### About this task
Could you give the stretch of the lasagna recipe from "1/2 cup whipping" through "remaining 3 noodles." again, with "asparagus" changed to "broccoli"?

### Passage provided
**********

Lasagna lovers, here’s a new one for you. It’s creamy and delicious!
Prep Time:30 min
Start to Finish:1 hr 25 min
Makes:8 servings 9 uncooked lasagna noodles (9 ounces)
2 pounds asparagus, cut into 2-inch pieces
1 tablespoon olive or vegetable oil
1/2 teaspoon lemon pepper seasoning salt
3 tablespoons butter or margarine
1/4 cup Gold Medal® all-purpose flour
1 can (14 ounces) chicken broth
1/2 cup milk
2 teaspoons fresh marjoram leaves or 1/2 teaspoon dried marjoram leaves
2 cups diced cooked chicken
1/2 cup roasted red bell peppers, from 7-ounce jar, drained and chopped
3/4 cup shredded Parmesan cheese
2 cups shredded mozzarella cheese (8 ounces)
1/2 cup whipping (heavy) cream
1. Heat oven to 350ºF. Grease rectangular baking dish, 13x9x2 inches. Cook and drain noodles as directed on package.
2. Heat 5 cups water to boiling in 3-quart saucepan. Add asparagus; heat to boiling. Boil 3 to 4 minutes or until crisp-tender; drain. Place asparagus in bowl. Toss with oil and lemon pepper seasoning salt.
3. Melt butter in 2-quart saucepan over medium heat. Stir in flour. Cook 1 minute, stirring constantly. Stir in broth, milk and marjoram. Heat to boiling, stirring constantly. Stir in chicken, 1/4 cup of the bell peppers and 1/2 cup of the Parmesan cheese. Cook about 2 minutes or until hot.
4. Spread about 1/2 cup of the chicken mixture in baking dish. Top with 3 noodles, 1 1/2 cups chicken mixture, half of the asparagus and 1 cup of the mozzarella cheese. Repeat layers, starting with noodles. Top with remaining 3 noodles.
5. Beat whipping cream in chilled small bowl with electric mixer on high speed until stiff peaks form. Spread over top of lasagna. Sprinkle with remaining 1/4 cup bell peppers and 1/4 cup Parmesan cheese. Bake uncovered 40 to 45 minutes or until hot in center and top is golden brown. Let stand 10 minutes before cutting.
Nutrition Information:
1 Serving: Calories 425 (Calories from Fat 210 ); Total Fat 22 g (Saturated Fat 12 g); Cholesterol 80 mg; Sodium 710 mg; Total Carbohydrate 27 g (Dietary Fiber 2 g); Protein 29 g Percent Daily Value*: Vitamin A 36 %; Vitamin C 28 %; Calcium 38 %; Iron 12 % Exchanges: 1 1/2 Starch; 3 Medium-Fat Meat; 1 Fat
*Percent Daily Values are based on a 2,000 calorie diet.

**********

### Data extracts

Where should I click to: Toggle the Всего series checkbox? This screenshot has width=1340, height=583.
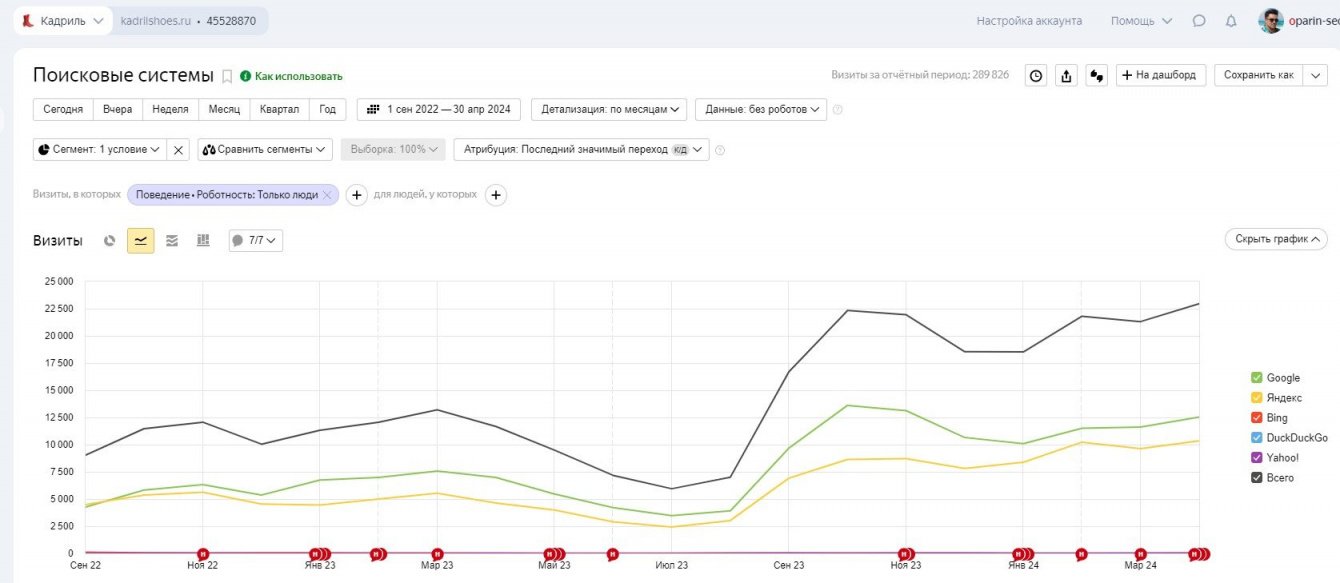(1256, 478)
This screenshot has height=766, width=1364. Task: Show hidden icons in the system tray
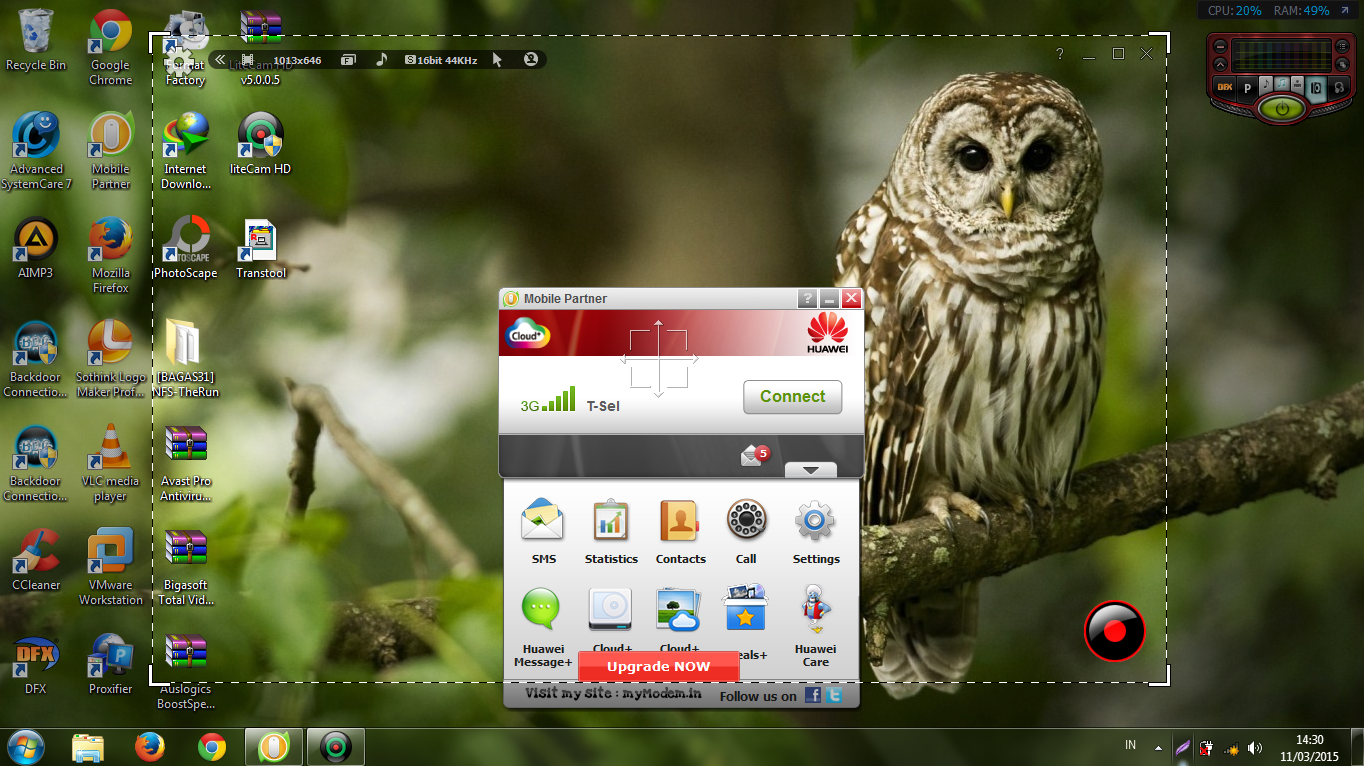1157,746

**********

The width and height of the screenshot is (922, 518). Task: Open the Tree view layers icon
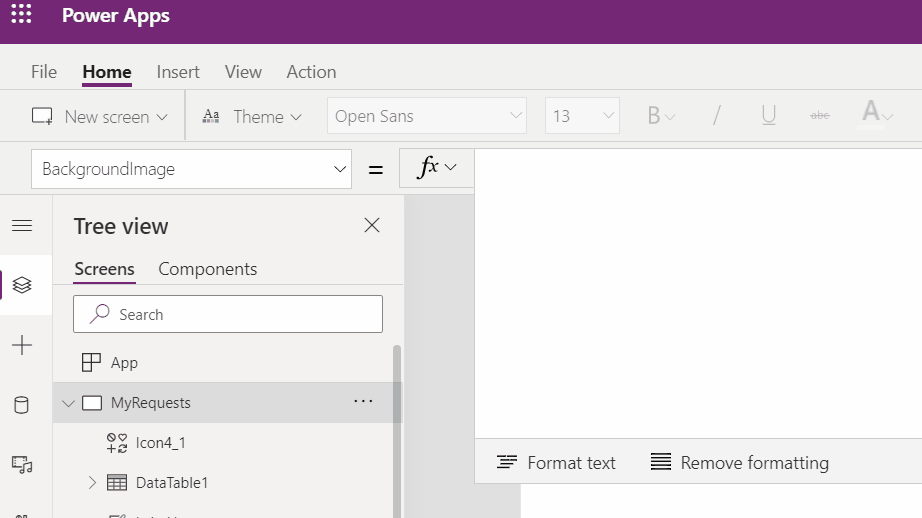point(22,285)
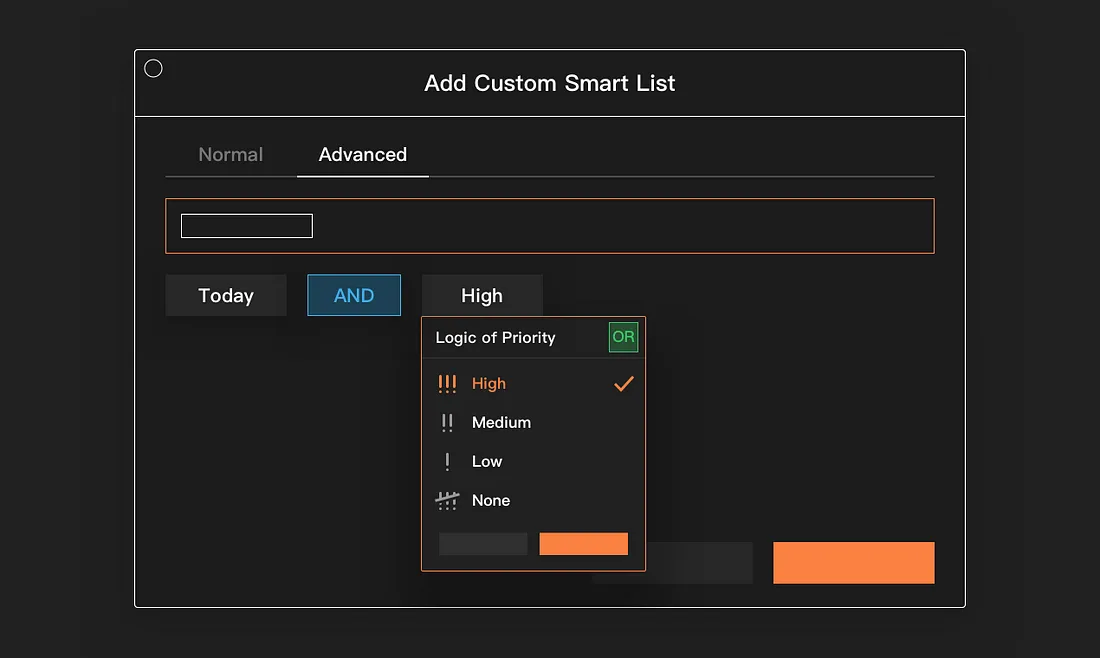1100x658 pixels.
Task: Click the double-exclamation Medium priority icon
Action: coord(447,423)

**********

### Output of the task
1/2 cup whipping (heavy) cream
1. Heat oven to 350ºF. Grease rectangular baking dish, 13x9x2 inches. Cook and drain noodles as directed on package.
2. Heat 5 cups water to boiling in 3-quart saucepan. Add broccoli; heat to boiling. Boil 3 to 4 minutes or until crisp-tender; drain. Place broccoli in bowl. Toss with oil and lemon pepper seasoning salt.
3. Melt butter in 2-quart saucepan over medium heat. Stir in flour. Cook 1 minute, stirring constantly. Stir in broth, milk and marjoram. Heat to boiling, stirring constantly. Stir in chicken, 1/4 cup of the bell peppers and 1/2 cup of the Parmesan cheese. Cook about 2 minutes or until hot.
4. Spread about 1/2 cup of the chicken mixture in baking dish. Top with 3 noodles, 1 1/2 cups chicken mixture, half of the broccoli and 1 cup of the mozzarella cheese. Repeat layers, starting with noodles. Top with remaining 3 noodles.